Dans ce contexte, on peut s'interroger sur la saga Twilight, considérée comme une œuvre insignifiante au début des années 2010 et conçue comme cool, visionnaire et influente dans les années 2020. « Je trouve que c’est un phénomène fascinant. Je veux dire, je n'arrive pas à y croire. Je pense que cette renaissance a émergé en Corée et cela s’est passé un peu comme avec la K-pop, qui a décollé en Corée mais qui a ensuite séduit une jeune population occidentale. J'ai du mal à croire à quel point ces films sont culturellement pertinents parce qu'ils sont si vieux... Le premier est sorti en 2008, bon sang ! [rires]”. Au passage, Pattinson en profite pour se montrer très clair envers ceux qui, comme il l'a lui-même dit à de précédentes occasions, n'ont pas compris le contexte d'une saga en avance sur son temps. « J’adore que les gens continuent à me dire : « Bon sang, Twilight a ruiné le genre des vampires. » Es-tu toujours coincé là dedans ? Comment quelque chose qui s’est passé il y a presque 20 ans peut-il vous rendre triste ? « C'est fou », dit le Britannique avec un sourire narquois.

Cette conception du temps qui passe est partagée par Kurkdjian, qui se souvient en détail de sa première rencontre avec l'acteur. Il s'agissait de l'enregistrement d'une vidéo liée à la campagne Dior Homme qui a eu lieu à New York. « J’ai réalisé que [Robert] était très mauvais en interview [rires]. C'est très impressionnant de rencontrer quelqu'un que vous avez seulement vu à travers un écran et de réaliser à quel point vous l'avez quelque peu idéalisé. Quand nous nous sommes rencontrés pour la première fois à New York, c'était très drôle, parce que tout me semblait irréel : nous étions dans une voiture qui ne roulait même pas, puisqu'elle avait été placée sur la plate-forme d'un camion qui nous déplaçait. la ville. Le faux animateur était un journaliste qui nous interviewait… C’était surréaliste, mais en même temps très amusant et étonnamment simple. « J’aime que les choses fonctionnent de manière organique », se souvient le nez.

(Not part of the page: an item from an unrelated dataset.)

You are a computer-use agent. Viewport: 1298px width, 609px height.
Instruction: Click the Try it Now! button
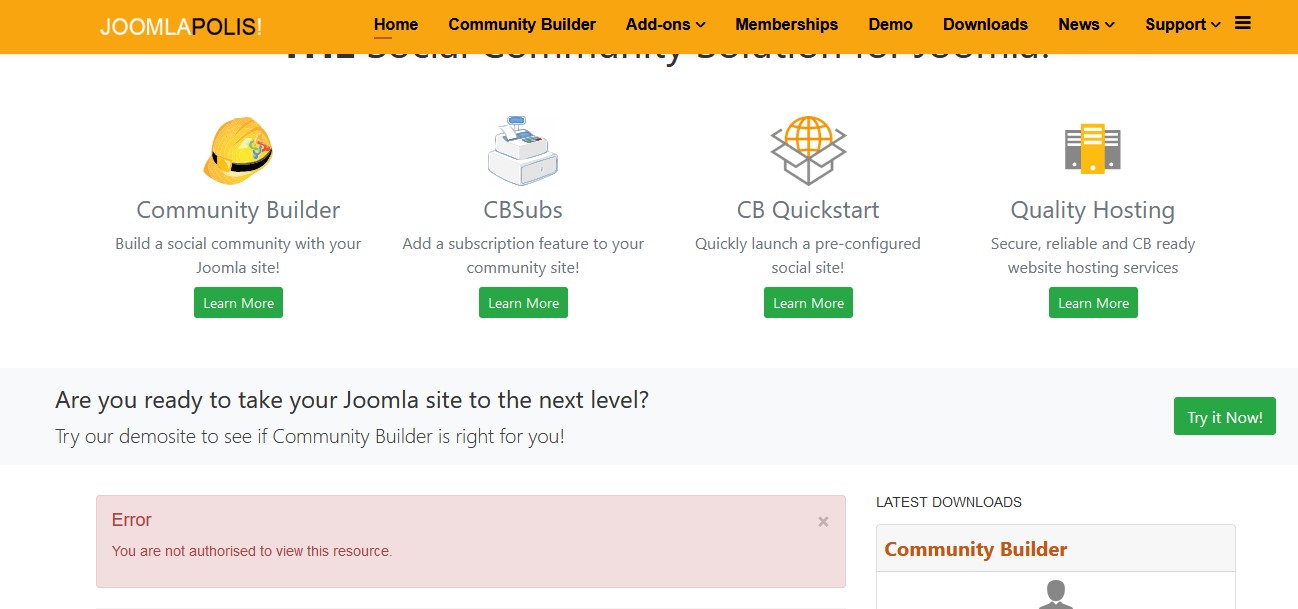[x=1225, y=417]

Ce naturel est probablement l’ingrédient le plus important du nouveau Dior Homme, même si on n’en retrouve aucune trace dans la composition olfactive. Et, honnêtement, Kurkdjian admet qu’il n’a pas ressenti de peur lorsqu’il a modifié les subtilités de ce produit emblématique de Dior. Finalement, le parfumeur a accepté volontiers. « Je n’ai pas été obligée d’accepter le poste chez Dior, car j’ai ma propre marque. En fait, j’étais très content avant, car j’avais les lundis et les vendredis libres, j’avais plus de jours de vacances… Cependant, j’ai accepté car j’y ai trouvé l’opportunité d’être porte-parole d’une maison iconique, d’appliquer mes connaissances chez Dior. Mais je ne vais pas vous mentir : ce n’était pas une nécessité. Ou plutôt, c'était un besoin que j'avais en tant que parfumeur, mais je n'étais pas obligé de le faire en tant qu'être humain." La franchise de Françis est certainement rafraîchissante.

Votre mantra face à des décisions d’une telle envergure ? Si vous n’êtes pas heureux de faire ce travail, ne vous engagez pas. « Le bonheur est nécessaire pour créer la beauté », poursuit le Français. « Ma tante a travaillé chez Christian Dior pendant quelques années au début des années 1950. Il était très content de son équipe. Son objectif a toujours été de faire apprécier ses créations, une maxime que j'applique au quotidien avec mon équipe. Au final, c'est comme cuisiner : si vous le faites avec plaisir et passion, vous obtiendrez la meilleure recette du monde, même si elle est simple. Et, ici, cette recette passe par le renouveau d’une triade d’icônes (Dior Homme d’un côté, Robert Pattinson de l’autre et Francis Kurkdjian de son côté) qui sont prêtes à continuer à faire l’histoire et, peut-être… l’art."